Spoiler Warning: Vulgarity

I had returned home after a long day at work. It was a Sunday night and I wanted to watch something fun and mindless. Why I thought a political satire from Jon Stewart was a good idea is beyond me. Perhaps, the film’s sub two-hour runtime was enough to sway me; or maybe I was tired of seeing it in my HBO Max watchlist. However, I cannot say I regret the decision I made.
I found two things interesting about Stewart’s second directorial effort, Irresistible: first, the film’s farcical indictment of the U.S. electoral system. Steve Carrell and Rose Byrne play opposite each other as Democrat and Republican strategists, who have turned a small town in Wisconsin into a battleground.
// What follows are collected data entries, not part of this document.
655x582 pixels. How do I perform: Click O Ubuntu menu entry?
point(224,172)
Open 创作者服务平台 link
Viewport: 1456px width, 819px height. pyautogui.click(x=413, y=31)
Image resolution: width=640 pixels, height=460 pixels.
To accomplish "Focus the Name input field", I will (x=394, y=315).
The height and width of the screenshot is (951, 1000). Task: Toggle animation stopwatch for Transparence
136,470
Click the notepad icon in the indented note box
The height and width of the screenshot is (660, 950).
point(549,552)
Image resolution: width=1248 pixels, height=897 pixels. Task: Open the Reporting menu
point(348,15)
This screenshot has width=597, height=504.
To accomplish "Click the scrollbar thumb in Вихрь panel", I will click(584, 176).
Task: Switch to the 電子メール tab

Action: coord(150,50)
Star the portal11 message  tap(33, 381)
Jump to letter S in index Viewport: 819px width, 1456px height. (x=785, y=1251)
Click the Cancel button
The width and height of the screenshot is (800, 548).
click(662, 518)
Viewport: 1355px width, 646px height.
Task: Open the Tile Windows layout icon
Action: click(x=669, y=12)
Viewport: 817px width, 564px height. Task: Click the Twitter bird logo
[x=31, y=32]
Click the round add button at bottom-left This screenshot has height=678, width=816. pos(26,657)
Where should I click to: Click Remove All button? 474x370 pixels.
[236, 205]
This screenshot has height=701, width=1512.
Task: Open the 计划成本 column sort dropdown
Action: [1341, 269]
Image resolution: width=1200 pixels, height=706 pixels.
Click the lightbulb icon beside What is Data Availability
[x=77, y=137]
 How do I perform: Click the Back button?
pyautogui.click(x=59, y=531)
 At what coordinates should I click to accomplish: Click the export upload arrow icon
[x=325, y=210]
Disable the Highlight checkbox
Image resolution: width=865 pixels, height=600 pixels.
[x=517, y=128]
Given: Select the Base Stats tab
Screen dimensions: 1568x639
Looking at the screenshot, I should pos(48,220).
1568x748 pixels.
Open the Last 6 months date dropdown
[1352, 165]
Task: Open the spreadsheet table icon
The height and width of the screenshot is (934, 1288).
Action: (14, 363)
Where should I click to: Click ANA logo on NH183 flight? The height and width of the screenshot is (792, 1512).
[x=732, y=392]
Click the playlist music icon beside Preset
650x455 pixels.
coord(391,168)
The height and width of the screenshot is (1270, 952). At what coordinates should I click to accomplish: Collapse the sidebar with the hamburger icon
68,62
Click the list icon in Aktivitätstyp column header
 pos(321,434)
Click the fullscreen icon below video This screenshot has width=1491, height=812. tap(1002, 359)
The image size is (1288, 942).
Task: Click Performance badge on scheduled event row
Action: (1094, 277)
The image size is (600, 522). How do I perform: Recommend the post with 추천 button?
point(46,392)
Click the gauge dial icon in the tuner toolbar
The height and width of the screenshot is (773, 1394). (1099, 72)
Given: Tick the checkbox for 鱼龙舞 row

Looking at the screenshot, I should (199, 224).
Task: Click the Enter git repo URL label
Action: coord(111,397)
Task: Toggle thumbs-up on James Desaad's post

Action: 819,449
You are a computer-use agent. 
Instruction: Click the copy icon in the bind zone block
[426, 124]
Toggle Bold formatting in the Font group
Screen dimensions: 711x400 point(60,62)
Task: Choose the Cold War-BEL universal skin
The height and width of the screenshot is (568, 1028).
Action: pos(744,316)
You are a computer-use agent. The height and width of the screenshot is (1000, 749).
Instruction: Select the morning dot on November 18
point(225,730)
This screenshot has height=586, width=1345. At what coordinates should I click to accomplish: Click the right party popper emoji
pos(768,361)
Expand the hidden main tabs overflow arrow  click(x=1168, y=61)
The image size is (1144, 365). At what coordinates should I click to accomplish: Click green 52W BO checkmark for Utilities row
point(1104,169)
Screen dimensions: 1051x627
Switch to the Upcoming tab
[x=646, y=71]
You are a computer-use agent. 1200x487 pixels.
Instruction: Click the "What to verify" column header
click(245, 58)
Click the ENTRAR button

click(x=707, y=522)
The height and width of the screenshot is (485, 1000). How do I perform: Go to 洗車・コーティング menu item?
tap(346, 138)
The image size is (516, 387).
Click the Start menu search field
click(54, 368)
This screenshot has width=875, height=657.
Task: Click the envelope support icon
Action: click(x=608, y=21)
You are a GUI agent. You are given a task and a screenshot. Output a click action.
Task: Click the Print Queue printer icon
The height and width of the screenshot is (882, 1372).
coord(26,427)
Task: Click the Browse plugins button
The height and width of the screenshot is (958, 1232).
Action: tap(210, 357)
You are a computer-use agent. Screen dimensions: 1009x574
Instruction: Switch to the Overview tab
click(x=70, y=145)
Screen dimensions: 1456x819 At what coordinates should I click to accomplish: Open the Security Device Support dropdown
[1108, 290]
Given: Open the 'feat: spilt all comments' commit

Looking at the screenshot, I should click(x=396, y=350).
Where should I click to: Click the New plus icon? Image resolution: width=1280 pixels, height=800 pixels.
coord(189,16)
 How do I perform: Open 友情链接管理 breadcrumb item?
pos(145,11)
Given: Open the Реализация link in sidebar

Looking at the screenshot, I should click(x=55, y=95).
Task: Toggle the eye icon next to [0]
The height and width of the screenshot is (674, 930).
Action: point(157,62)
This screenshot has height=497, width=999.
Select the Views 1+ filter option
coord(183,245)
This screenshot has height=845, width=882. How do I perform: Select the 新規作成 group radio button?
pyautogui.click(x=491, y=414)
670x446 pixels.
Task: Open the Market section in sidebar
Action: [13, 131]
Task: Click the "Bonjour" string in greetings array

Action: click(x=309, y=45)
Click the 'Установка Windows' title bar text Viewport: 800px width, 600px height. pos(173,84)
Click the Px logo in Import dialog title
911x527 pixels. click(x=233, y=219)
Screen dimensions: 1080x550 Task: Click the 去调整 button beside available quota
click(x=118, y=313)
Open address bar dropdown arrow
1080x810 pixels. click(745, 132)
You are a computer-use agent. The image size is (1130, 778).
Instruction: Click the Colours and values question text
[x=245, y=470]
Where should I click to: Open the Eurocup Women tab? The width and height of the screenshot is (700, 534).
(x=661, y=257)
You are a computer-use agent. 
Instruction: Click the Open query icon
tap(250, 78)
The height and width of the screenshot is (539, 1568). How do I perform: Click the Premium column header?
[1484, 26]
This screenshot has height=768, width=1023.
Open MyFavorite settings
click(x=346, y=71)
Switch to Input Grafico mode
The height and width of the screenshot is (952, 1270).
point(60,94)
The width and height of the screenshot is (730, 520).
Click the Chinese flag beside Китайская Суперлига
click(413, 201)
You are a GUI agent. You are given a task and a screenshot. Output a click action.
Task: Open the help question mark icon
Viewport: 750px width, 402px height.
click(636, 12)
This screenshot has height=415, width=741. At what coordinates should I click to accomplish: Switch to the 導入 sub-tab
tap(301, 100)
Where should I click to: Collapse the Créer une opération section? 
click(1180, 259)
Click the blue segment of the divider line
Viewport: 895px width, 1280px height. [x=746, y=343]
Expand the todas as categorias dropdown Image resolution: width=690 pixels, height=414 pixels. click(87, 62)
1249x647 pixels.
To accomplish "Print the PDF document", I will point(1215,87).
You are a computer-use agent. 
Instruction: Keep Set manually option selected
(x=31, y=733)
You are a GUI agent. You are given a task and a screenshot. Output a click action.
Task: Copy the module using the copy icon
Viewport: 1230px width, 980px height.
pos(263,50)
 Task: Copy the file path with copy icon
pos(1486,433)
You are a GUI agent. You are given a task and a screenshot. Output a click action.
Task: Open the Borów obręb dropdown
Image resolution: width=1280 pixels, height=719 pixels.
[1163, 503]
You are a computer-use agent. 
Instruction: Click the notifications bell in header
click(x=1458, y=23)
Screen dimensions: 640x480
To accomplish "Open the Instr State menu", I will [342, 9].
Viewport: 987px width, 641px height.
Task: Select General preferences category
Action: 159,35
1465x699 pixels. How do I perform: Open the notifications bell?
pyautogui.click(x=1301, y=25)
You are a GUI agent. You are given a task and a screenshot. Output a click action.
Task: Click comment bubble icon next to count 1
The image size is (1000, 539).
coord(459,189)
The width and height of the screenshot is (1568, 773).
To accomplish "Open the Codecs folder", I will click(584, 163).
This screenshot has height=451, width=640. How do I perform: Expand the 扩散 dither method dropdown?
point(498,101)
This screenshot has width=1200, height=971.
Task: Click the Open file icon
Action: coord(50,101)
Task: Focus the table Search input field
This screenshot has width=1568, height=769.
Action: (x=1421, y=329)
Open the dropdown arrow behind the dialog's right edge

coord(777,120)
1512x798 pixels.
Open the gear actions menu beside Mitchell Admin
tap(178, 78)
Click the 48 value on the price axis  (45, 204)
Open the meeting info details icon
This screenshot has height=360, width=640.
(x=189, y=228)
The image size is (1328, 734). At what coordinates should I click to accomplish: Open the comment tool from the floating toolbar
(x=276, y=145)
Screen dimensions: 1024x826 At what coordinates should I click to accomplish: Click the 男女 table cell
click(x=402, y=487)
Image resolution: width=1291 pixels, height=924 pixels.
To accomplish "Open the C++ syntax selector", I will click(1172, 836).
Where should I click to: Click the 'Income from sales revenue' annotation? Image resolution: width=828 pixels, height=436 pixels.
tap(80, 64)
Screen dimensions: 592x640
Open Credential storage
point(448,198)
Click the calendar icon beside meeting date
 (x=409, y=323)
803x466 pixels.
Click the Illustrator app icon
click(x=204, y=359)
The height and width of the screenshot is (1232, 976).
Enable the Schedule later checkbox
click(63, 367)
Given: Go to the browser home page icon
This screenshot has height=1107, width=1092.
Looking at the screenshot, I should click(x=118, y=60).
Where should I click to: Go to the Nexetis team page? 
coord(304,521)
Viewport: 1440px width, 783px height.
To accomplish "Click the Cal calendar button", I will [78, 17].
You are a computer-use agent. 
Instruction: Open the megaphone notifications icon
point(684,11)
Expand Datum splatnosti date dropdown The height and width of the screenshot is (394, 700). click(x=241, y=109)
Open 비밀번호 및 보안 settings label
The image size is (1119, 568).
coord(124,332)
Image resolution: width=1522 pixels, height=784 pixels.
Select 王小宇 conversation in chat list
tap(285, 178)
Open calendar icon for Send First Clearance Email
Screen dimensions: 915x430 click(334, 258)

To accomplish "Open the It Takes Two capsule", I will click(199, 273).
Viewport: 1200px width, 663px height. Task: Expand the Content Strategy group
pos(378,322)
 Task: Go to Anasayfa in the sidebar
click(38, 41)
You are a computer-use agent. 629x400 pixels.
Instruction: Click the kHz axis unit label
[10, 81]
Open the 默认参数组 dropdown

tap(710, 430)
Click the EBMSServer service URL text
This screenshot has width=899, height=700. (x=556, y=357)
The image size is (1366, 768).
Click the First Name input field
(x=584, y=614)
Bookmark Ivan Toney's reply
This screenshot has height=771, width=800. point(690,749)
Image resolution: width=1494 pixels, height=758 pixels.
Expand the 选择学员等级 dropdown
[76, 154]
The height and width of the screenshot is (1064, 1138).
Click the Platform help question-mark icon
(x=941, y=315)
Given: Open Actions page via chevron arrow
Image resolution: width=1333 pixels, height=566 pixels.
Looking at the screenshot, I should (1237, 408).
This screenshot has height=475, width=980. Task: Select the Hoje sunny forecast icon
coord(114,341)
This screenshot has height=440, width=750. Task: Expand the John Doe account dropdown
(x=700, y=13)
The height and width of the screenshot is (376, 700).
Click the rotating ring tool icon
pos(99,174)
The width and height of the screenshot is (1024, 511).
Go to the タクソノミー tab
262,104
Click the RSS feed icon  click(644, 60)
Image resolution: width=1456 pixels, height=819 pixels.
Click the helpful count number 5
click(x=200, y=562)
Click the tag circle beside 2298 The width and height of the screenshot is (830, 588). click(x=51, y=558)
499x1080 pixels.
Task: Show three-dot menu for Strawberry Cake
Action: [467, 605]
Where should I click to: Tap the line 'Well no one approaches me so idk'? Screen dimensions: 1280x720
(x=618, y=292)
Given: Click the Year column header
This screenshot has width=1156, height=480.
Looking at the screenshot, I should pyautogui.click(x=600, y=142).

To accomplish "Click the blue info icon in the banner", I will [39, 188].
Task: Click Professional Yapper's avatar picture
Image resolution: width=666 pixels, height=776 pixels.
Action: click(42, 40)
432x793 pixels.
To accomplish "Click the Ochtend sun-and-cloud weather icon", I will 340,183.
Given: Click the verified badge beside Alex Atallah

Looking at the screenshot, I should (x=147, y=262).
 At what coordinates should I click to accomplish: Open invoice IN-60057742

They play up their characters well and to comedic effect. Carrell is a caricature of liberal elitism as fictional Democrat strategist Gary Zimmer. He sports more vests than an Eddie Bauer catalog, and his Tesla key ring and private jet catering elevate him to douche-tier status. But Gary’s heart is in the right place…sort of. He wants to regain a foothold in the now swing state of Wisconsin, a state the Democrats lost to the Trump campaign in 2016. He believes Colonel Jack Hastings (a well-mannered Chris Cooper), who is caught on viral video standing up for immigrants at a public townhall, is his ticket. “He looks like a Republican but sounds like a Democrat.” Gary says his intentions are pure, looking to stand up for the little guy, but we know all along his interests are self-serving. Irresistible is not the movie where the city boy goes out to the country and learns to love the farm life. Stewart decides to go another rout with his story, and without spoiling things, I’ll say the good guys win. Stewart’s cynical spin on American politics isn’t laugh-out-loud funny, but there are some good laughs.
The second thing I found interesting about the film is its critical reception. Irresistible isn’t universally disliked, but it isn’t converting any new Stewart fans either. At first, this baffled me. The film is fairly likeable, and it isn’t saying anything wrong. The system is rigged! Money controls politics! The media sensationalizes everything! These ideas aren’t new, and from an objective, non-partisan perspective, could even be classified as *facts* (with whatever meaning that word has left). But after some deeper reflection, and reading what others had to say, could that be the problem? I wondered. Maybe that is why Irresistible failed to land with most audiences. The film is hardly the evisceration we’ve come to expect from Stewart, nor does it add anything to the conversation. Which begs the question, who is he pandering to? Those who’ve lived under a rock for the last few years? Or possibly, his film is meant to be a wake-up call for the apolitical chapter of America that we’re all fucked!? Because guess what people, whether you like it or not, politics are part of your life so you might as well start giving a shit about who you vote for! *Takes a deep breath* Oh, the hypocrisy. Here I am, criticizing Jon Stewart for showing up late to the party and repeating what everyone has already said, as I, one year after his film released, am doing the same thing: muttering the exact rhetoric of many critics before me. Hopefully, I’ve entertained you at some point throughout my tirade. It’s now 1:00 AM as I write this and have lost sight of who I’m upset at (maybe myself for not having gone to bed yet).
Long story short, Jon Stewart’s Irresistible is a mild comedy with little political bite. Watch the movie for Steve Carrell and Rose Byrne if nothing else.